START Data records
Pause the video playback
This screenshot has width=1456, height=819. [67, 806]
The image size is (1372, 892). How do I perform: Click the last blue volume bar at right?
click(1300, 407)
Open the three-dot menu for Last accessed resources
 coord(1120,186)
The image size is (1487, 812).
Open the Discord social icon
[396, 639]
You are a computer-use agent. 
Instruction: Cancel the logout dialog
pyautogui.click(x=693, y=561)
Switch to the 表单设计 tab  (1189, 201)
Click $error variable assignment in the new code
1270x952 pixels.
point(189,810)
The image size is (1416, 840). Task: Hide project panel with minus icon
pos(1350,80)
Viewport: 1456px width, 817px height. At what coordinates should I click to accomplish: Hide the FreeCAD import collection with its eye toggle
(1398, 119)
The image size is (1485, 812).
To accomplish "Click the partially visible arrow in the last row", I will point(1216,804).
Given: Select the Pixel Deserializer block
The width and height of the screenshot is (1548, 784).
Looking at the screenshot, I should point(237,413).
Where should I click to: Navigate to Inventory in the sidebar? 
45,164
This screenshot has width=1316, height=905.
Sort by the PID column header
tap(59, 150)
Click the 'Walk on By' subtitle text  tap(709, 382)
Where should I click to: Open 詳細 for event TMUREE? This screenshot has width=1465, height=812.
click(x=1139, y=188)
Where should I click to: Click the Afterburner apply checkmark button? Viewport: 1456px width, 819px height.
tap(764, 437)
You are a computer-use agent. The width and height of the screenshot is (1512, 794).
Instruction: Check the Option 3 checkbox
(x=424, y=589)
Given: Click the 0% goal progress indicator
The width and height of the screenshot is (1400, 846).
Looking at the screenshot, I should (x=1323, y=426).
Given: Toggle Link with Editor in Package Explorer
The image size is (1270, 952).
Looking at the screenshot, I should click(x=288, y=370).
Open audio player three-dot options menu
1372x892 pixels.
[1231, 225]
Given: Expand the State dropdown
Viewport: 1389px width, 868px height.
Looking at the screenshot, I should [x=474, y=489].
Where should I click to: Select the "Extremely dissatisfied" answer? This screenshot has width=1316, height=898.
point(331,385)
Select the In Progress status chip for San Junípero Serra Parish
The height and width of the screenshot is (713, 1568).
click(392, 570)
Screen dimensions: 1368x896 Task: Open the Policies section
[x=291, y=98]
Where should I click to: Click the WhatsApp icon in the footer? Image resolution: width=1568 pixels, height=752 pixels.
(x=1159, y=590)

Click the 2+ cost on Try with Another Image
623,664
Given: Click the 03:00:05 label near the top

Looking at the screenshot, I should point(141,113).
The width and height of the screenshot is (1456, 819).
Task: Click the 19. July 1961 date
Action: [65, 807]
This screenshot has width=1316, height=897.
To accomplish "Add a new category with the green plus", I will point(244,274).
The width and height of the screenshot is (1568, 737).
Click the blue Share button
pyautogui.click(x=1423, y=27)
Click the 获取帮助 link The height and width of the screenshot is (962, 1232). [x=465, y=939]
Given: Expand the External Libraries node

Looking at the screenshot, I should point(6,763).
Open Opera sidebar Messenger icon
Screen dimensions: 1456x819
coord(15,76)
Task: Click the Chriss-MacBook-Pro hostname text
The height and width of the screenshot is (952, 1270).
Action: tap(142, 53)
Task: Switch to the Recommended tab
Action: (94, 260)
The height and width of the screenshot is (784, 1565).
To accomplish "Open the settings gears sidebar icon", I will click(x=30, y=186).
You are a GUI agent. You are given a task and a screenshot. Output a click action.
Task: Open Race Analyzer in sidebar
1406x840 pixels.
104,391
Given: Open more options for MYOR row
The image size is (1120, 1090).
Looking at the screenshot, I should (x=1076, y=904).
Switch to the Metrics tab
END Data records
■ **Brief**
The expected answer is every line in the data above that carries the string "computer".

■ **Task output**
You are a computer-use agent. 
You are a computer-use agent. The width and height of the screenshot is (1512, 794).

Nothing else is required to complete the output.